TASK DESCRIPTION: Copy the stretch of the bankruptcy case text below from "The Court enounced" through "of any debtor.", substituting "established principle" for "settled principle".

Begin TEXT PROVIDED

The Court appointed expert submitted his report and concluded that:
The Court of First Instance interpreted the facts of the case in light of Article 645 of the Commercial Transactions Law. The Court decided that the company had been shut down, had not been carrying out any business transactions for a few years, had no premises since 6 November 2006. It also found that the Defendant had not renewed its commercial license since 14 May 2004. Although its director and partner were still in jail the Court found that the Defendant had not ceased payment of its due debt as some were paid in Court while others were released or waived. It was also found that the last commercial transaction in cash took place on the 12 September 2006.
The Court determined that it is an established principle that to declare the bankruptcy of a trader the latter should have stopped making payments as scheduled. The expert report clearly established that the Defendant did not cease payment of its due debts, meaning that the most important condition to declare the Defendant bankrupt was not met. Accordingly the Claimant’s action was found to be devoid of any legal basis and was dismissed. The Court of First Instance directed the Claimant to pay the costs and AED 500 in advocate’s fees.
Consequently, the Claimant appealed the judgment to the Court of Appeal on 05.12.07.
The Court Of Appeal
In its explanatory appeal memorandum the Claimant argued that the Court of First Instance erred in its decision. The basis for the Claimant’s appeal was that:
On 10 February 2008 the Court of Appeal dismissed the appeal and upheld the Court of First Instance’s decision. The Court of Appeal relied upon the expert report and the Court of First Instance’s interpretation of Article 645 of the Commercial Transactions Law. Again, the Claimant was directed to pay legal fees and AED 1,000 in advocate’s fees. Subsequently, the Claimant filed an appeal before the Court of Cassation.
The Court of Cassation
The Court of Cassation interpreted Articles 645 (1), 647 (1), 650 (1), 801 and 802 (1) of the Commercial Transactions Law to mean that the creditor of an LLC company enjoys the right to request the Court to declare the concerned LLC bankrupt in cases were the LLC has ceased paying its commercial due debt as a result of financial distress and severe credit issues.
The Court enounced that it was a settled principle that the non- payment of the debtor of his commercial due debts without any valid reason is a presumption that can be used against him but that it did not equate to an irrevocable conclusion that the debtor had permanently stopped/refrained from payment of his debt(s) because several explanatory situations could be applicable:
The Court decided that the fact that the debtor ceased payment is a legal point for adjudication by Court of Cassation, and that such point is an essential condition that should be satisfied in order to declare the bankruptcy of any debtor.
Furthermore, the Court decided that in order to declare the trader bankrupt it is not required that the trader should cease payment of several commercial due debts; it is sufficient to declare the bankruptcy of a trader if he ceased payment of only one commercial due debt.

End TEXT PROVIDED
Begin EXTRACTED RECORDS

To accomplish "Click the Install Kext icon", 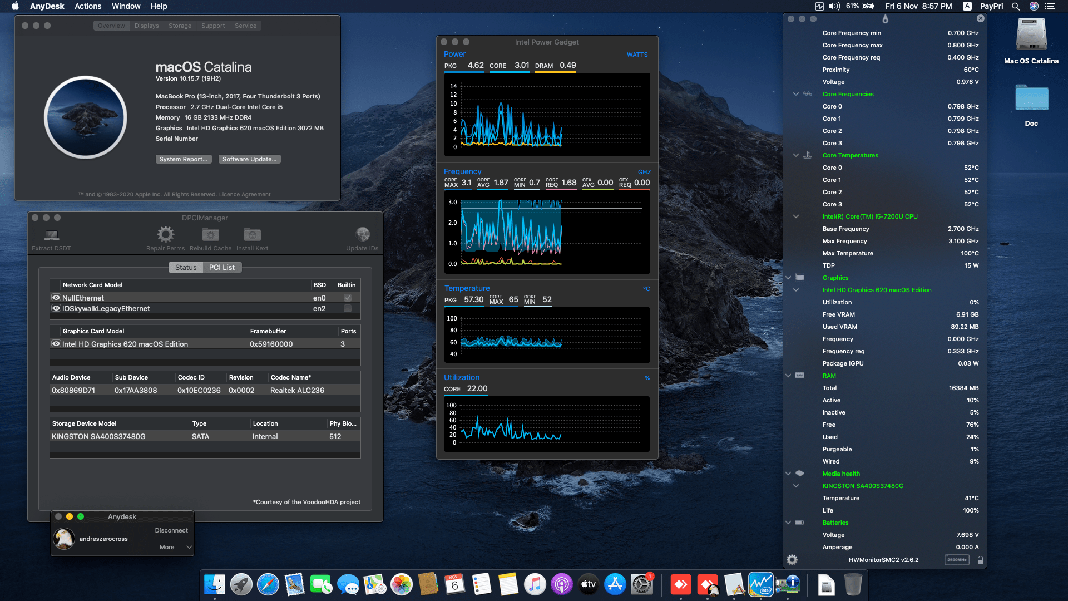I will tap(252, 234).
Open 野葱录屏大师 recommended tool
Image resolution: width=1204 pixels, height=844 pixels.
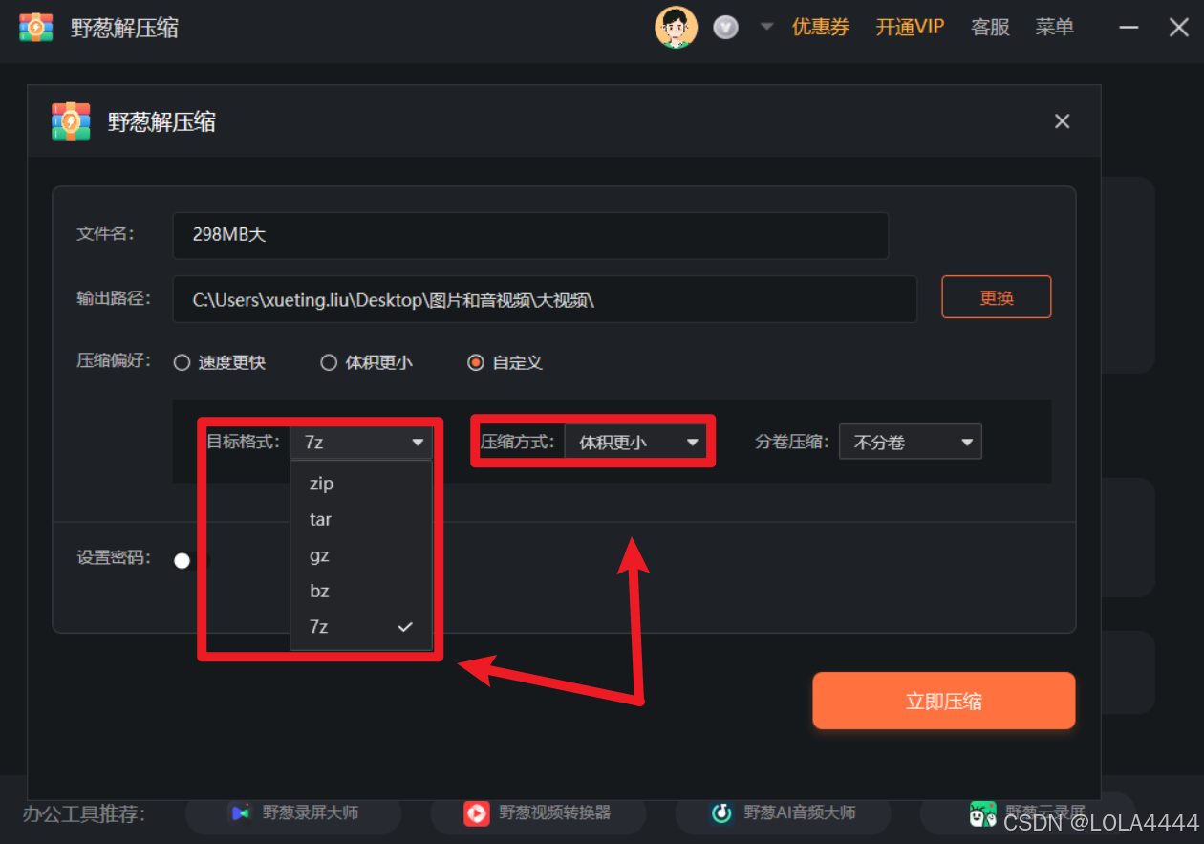click(293, 812)
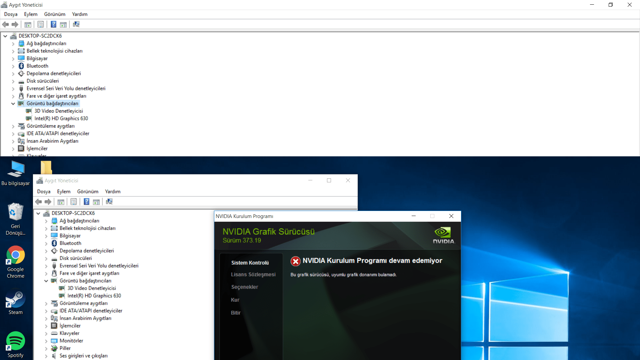
Task: Click the Back arrow in top toolbar
Action: (6, 24)
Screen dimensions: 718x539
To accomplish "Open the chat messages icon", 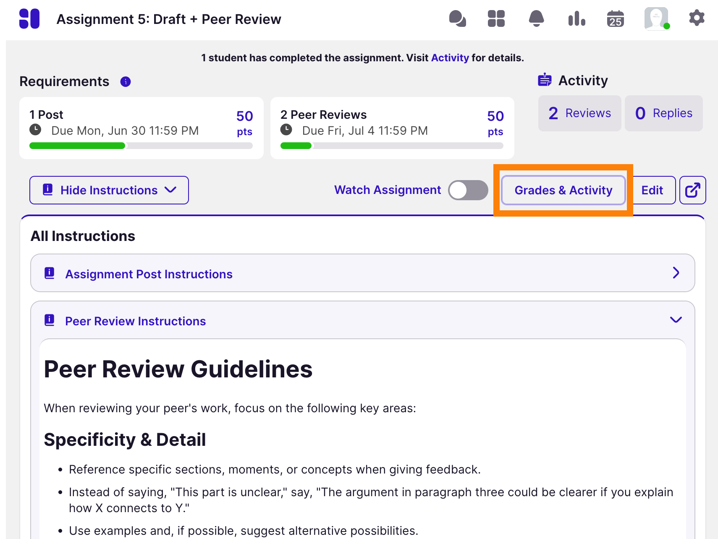I will tap(458, 18).
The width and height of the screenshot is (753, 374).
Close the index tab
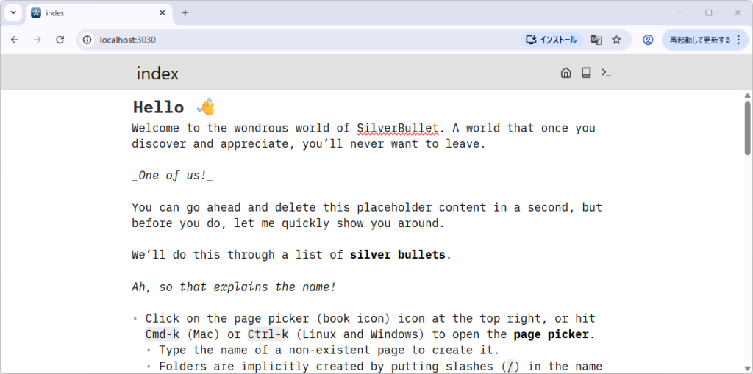(x=162, y=12)
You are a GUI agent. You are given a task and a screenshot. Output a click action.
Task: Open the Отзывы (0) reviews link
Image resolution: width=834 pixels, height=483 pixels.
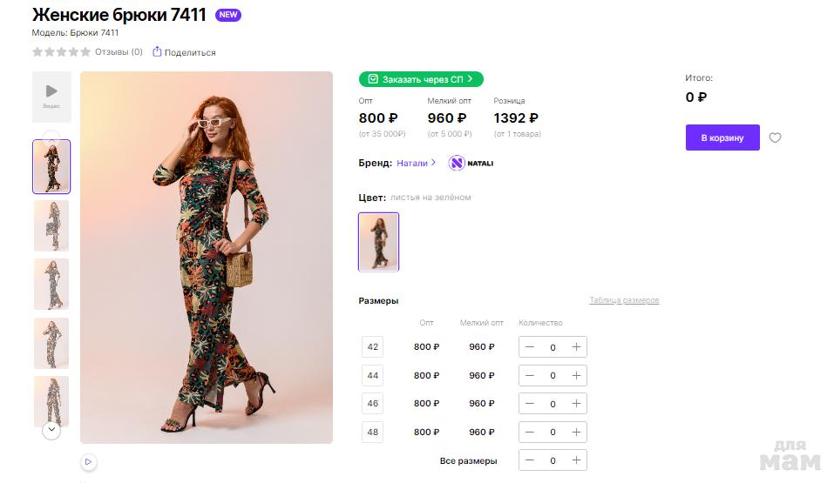click(x=119, y=52)
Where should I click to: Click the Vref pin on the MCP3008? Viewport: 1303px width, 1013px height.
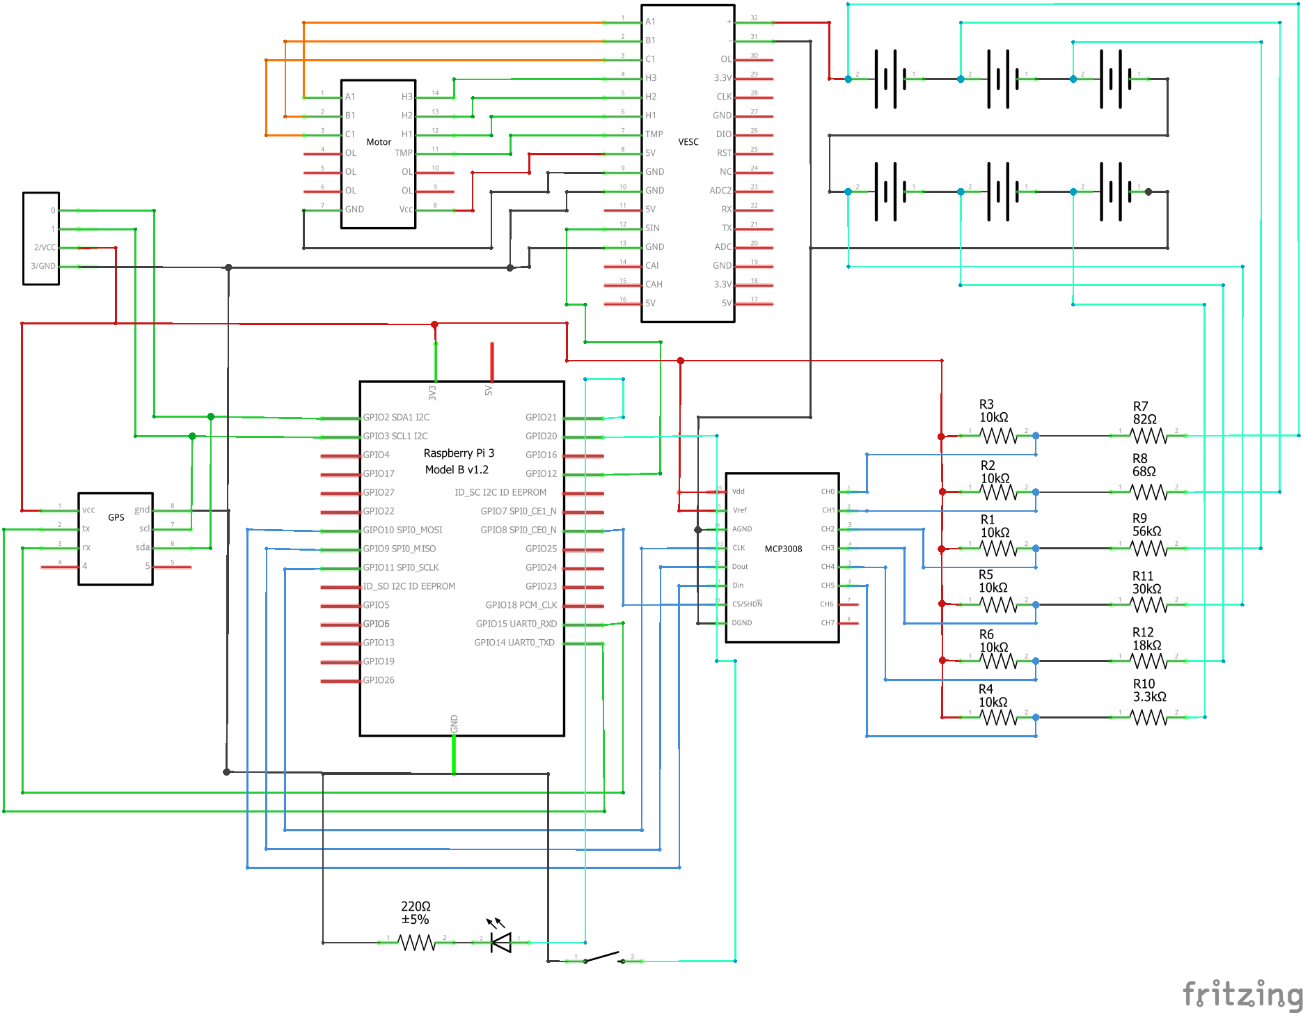pyautogui.click(x=739, y=510)
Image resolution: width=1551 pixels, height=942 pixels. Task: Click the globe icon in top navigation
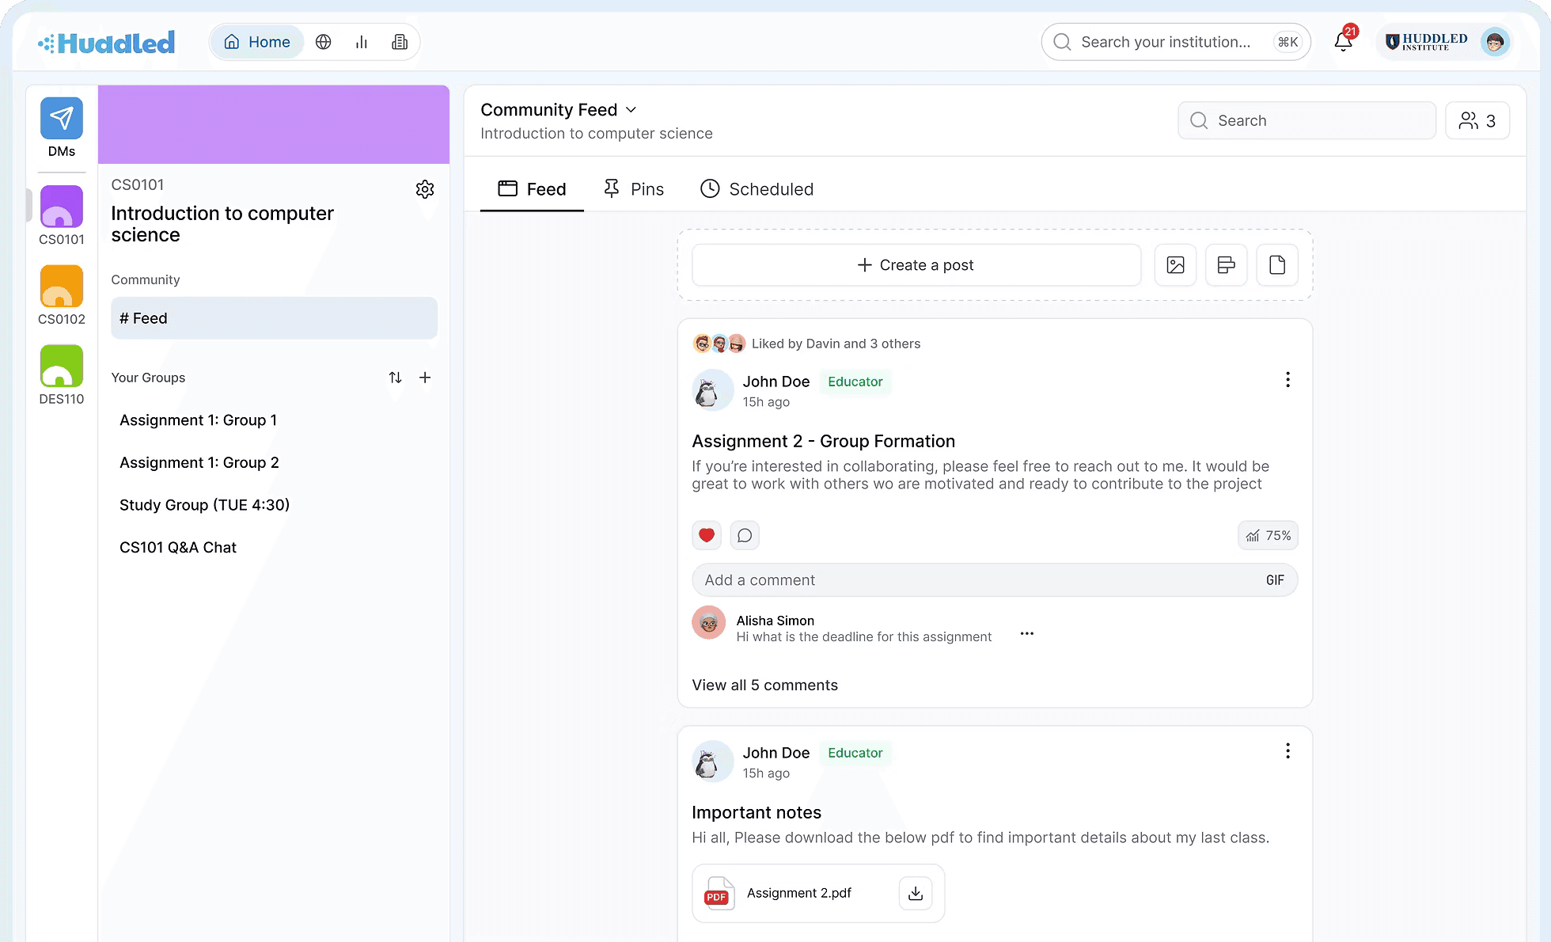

End EXTRACTED RECORDS

RESULT OF THE EXERCISE:
The Court enounced that it was a established principle that the non- payment of the debtor of his commercial due debts without any valid reason is a presumption that can be used against him but that it did not equate to an irrevocable conclusion that the debtor had permanently stopped/refrained from payment of his debt(s) because several explanatory situations could be applicable:
The Court decided that the fact that the debtor ceased payment is a legal point for adjudication by Court of Cassation, and that such point is an essential condition that should be satisfied in order to declare the bankruptcy of any debtor.